**Your assignment:** For the entries below, the result should be an exact transcription of the lines from the one with "You are a GUI" up to and including the one with "Given: Go to Home in Facebook navigation", and only those.

**The records:**
<<<<

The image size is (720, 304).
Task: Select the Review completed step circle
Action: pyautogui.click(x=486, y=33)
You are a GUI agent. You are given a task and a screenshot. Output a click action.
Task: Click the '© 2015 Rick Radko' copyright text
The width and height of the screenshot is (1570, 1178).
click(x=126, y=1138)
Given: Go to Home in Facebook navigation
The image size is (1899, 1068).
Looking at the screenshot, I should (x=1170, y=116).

>>>>
<<<<

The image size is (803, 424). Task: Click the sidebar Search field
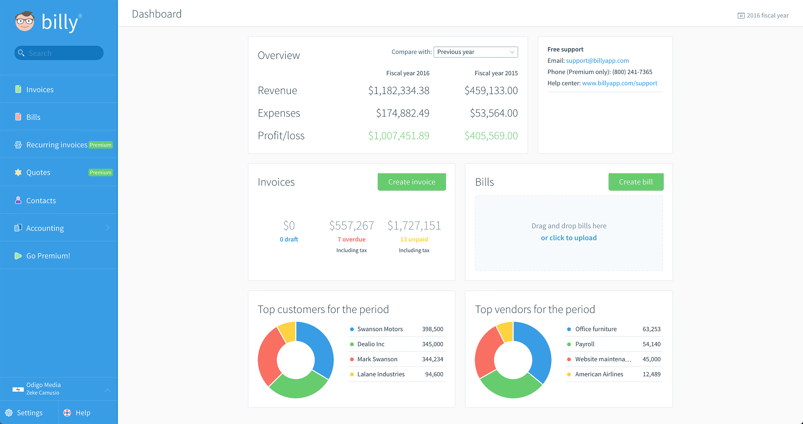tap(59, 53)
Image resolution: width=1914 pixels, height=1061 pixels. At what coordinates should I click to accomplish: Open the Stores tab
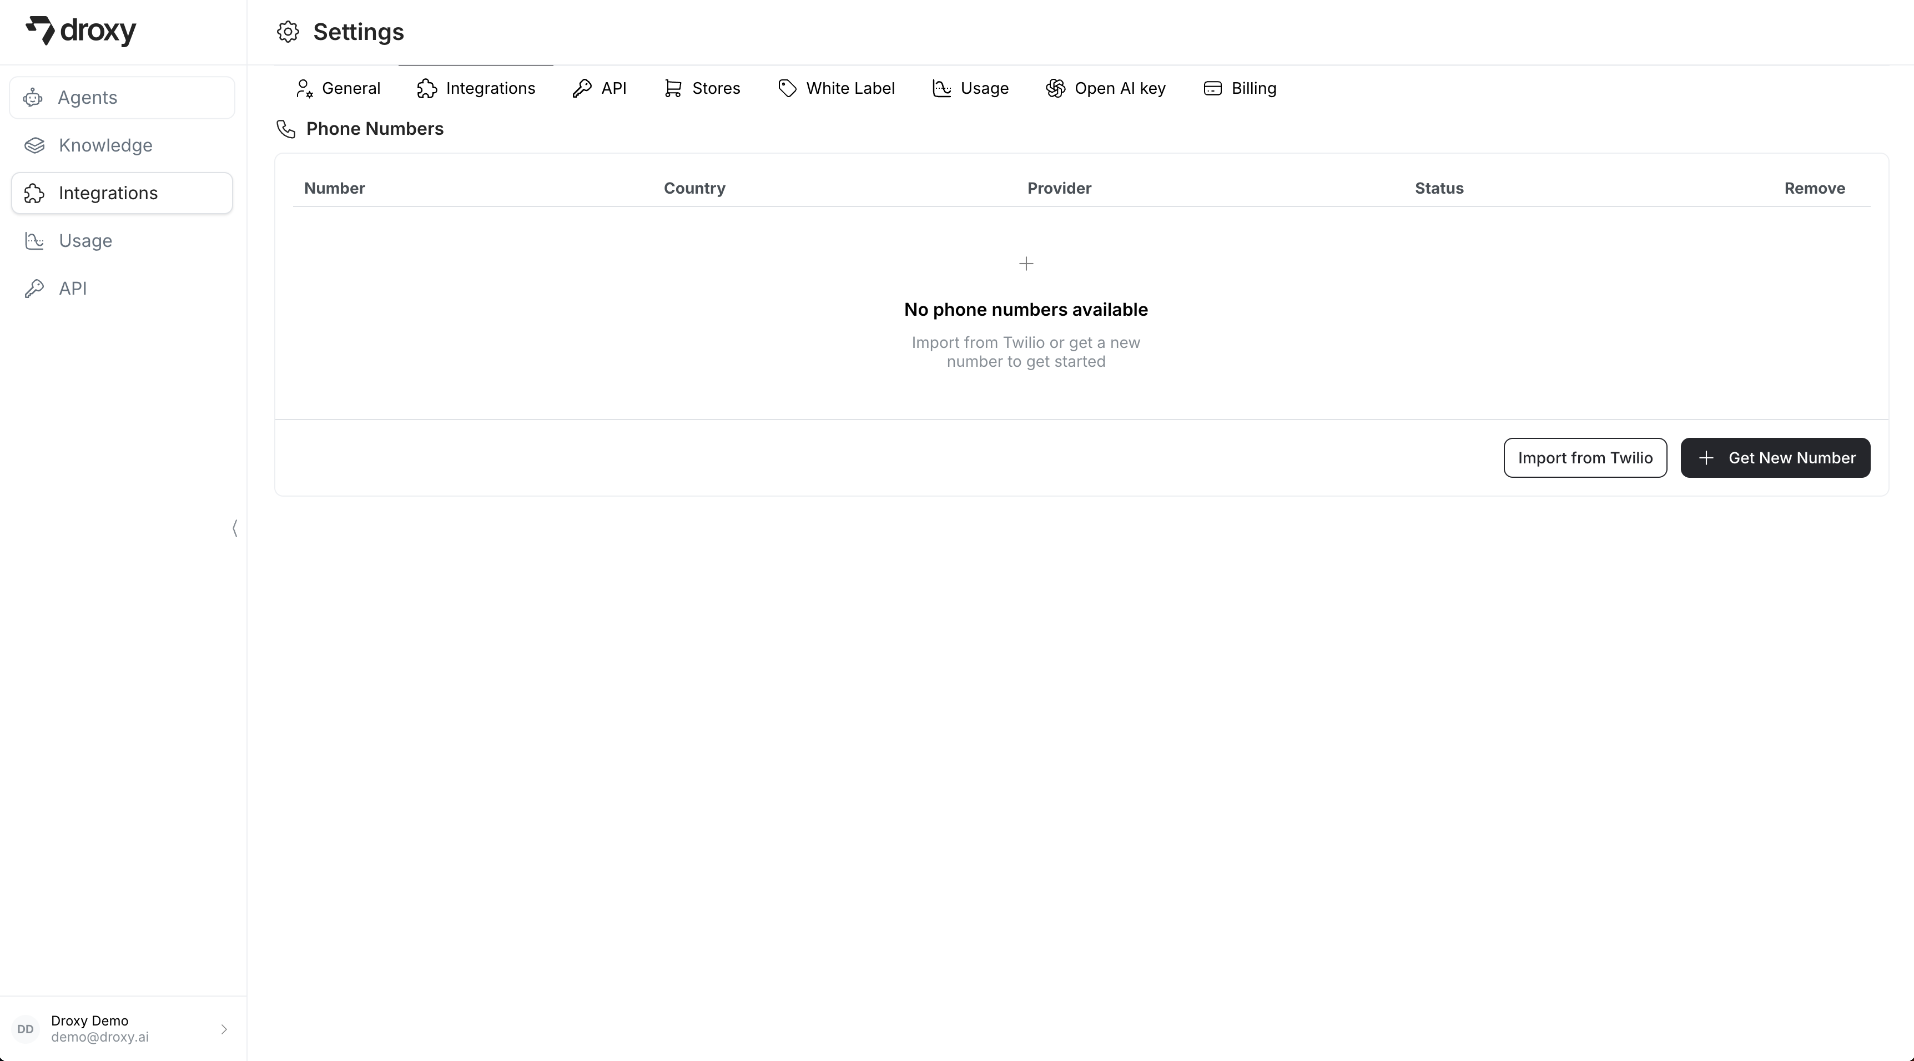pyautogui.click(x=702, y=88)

>>>>
<<<<

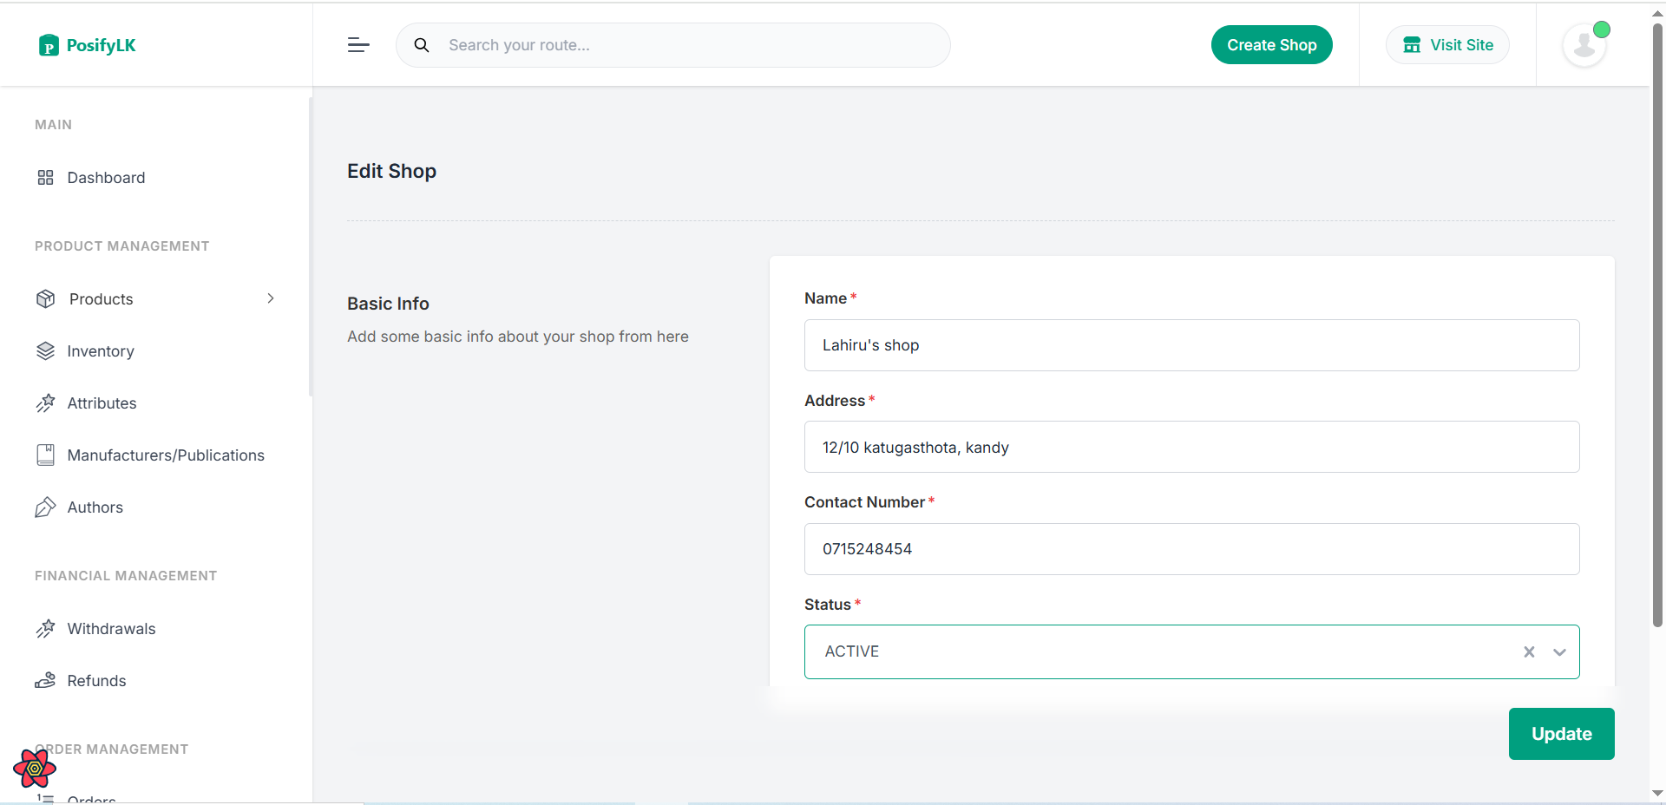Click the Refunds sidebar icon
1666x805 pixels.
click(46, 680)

>>>>

**The completed task:**
You are a GUI agent. You are given a task and a screenshot. Output a click action.
Task: Click the '© 2015 Rick Radko' copyright text
The width and height of the screenshot is (1570, 1178).
click(x=126, y=1138)
Given: Go to Home in Facebook navigation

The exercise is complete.